Figure 2—figure supplement 1. Median parameter value model simulations for static and growing microtubules.

(a) In silico model simulated as in the main text, according to the measurement model section in the Supplementary Material. Briefly, the microtubule length is static and discrete microtubule lengths with 88 nm steps are considered. (b) Growing in silico microtubule model with prescribed growth rate of 0.05 s⁻¹, corresponding to a growth speed of 0.4 nm s⁻¹. (c) Growing in silico microtubule model with prescribed growth rate of 2.875 s⁻¹, corresponding to the mean in vivo growth speed of 23 nm s⁻¹ given in Figure 2—figure supplement 2d.

Figure 2—figure supplement 2. Measurements of kinesin movement speeds, as well as the speeds of b-microtubule growth and shrinkage in living cells.
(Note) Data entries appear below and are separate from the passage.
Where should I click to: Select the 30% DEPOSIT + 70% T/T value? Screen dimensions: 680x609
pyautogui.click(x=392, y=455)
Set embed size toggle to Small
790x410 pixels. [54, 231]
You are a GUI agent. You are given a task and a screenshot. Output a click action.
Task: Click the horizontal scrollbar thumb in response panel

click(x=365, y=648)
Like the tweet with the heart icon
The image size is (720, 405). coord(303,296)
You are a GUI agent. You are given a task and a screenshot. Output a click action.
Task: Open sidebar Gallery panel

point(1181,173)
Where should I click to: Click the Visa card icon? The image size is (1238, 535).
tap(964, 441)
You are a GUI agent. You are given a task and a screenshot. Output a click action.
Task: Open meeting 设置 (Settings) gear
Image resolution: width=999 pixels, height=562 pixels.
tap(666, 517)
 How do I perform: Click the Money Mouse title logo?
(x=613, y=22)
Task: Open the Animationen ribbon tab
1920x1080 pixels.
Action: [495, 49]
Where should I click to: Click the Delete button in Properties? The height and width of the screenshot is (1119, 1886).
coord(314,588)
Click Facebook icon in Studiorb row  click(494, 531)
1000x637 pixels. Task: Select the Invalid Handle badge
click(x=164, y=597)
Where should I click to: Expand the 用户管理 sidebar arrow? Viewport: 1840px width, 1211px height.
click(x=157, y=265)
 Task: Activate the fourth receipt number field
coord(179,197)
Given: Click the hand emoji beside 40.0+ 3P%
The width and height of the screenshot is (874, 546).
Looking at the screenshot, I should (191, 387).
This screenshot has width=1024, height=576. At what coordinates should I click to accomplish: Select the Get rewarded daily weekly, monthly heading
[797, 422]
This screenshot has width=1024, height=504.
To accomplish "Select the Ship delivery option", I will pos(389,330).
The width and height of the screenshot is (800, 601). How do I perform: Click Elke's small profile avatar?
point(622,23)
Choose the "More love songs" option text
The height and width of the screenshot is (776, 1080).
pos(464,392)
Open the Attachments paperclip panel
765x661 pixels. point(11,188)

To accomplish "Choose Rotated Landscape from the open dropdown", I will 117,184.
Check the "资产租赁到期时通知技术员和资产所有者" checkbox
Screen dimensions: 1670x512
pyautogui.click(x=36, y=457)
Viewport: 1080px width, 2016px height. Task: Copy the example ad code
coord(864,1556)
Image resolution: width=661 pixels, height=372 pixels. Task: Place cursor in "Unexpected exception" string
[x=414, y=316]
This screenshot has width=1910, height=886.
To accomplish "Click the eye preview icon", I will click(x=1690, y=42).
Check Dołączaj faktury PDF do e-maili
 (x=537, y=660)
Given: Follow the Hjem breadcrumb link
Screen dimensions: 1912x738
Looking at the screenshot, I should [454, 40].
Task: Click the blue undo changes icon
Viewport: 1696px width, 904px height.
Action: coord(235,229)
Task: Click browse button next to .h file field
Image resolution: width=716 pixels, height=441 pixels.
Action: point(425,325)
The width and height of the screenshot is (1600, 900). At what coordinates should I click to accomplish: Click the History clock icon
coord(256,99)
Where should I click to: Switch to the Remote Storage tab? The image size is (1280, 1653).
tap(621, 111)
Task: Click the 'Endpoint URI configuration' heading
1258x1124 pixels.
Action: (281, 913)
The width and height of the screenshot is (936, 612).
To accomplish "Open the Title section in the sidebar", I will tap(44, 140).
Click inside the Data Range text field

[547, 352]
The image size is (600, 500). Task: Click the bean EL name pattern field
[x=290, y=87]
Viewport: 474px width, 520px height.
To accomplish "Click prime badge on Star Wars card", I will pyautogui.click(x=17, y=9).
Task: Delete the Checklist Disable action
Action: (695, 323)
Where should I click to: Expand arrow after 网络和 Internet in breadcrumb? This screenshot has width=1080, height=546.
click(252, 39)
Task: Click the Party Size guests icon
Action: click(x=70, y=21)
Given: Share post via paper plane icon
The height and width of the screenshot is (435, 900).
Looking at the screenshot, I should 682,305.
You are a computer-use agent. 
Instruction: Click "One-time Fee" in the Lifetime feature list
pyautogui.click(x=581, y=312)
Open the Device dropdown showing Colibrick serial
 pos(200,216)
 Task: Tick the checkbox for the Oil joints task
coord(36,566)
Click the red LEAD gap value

(a) Representative kymographs and highlighted trajectories (red dashed lines) of Kip3-3xsfGFP (left), Kip2-3xsfGFP (middle), and Kip2-S63A-3xsfGFP (right) speckles moving along a preanaphase b-microtubule. Unlike Kip2, Kip3-3xsfGFP rarely forms obvious speckles. (b) A collection of kymographs was generated to quantify the speed of speckles moving towards microtubule plus-ends for each mutant. Kip3-3xsfGFP speckles move at a speed of 3.0 ± 1.8 µm min⁻¹ (n = 10 speckles), Kip2-3xsfGFP at 6.3 ± 2.1 µm min⁻¹ (n = 192), and Kip2-S63A-3xsfGFP at 6.0 ± 2.0 µm min⁻¹ (n = 66). (c, d) The speeds of b-microtubule growth (1.4 ± 1.1 µm min⁻¹, n = 250 phases) and shrinkage (2.0 ± 1.4 µm min⁻¹, n = 409 phases) were derived from the 3D b-microtubule length over 85.6 s. Growth and shrinkage phases were annotated manually. All cells were cultivated and imaged at 25 °C. All values are reported as mean ± s.d.. Statistical significances were calculated using two-tailed Student’s t-test. For all panels, ****p<0.0001, n.s., not significant.

Figure 2—figure supplement 3. Concentration and out rate estimates for bfa1Δbub2Δ and Kip2-S63A strains.

(a) Likelihood of total Kip2 concentrations estimated from model fits in (cd) and Figure 2b. (b) Likelihood of out rate constant estimated from model fits in (cd) and Figure 2b. (c) Experimental Kip2-3xsfGFP fluorescence (a.u.) mean profile (black) and standard error (gray) in bfa1Δbub2Δ cells with respective mean of the best model fits (red). Red dashed lines past plus-end and SPB indicate model extrapolations without support by data. (d) Experimental Kip2-S63A-3xsfGFP fluorescence (a.u.) mean profile (black) and standard error (gray) with respective mean of the best model fits (red). Red dashed lines past plus-end and SPB indicate model extrapolations without support by data. (e) Western blot analysis of endogenously expressed GFP fusion proteins. Pgk1 was blotted as loading control. Lysates were prepared from cycling cells of indicated genotype.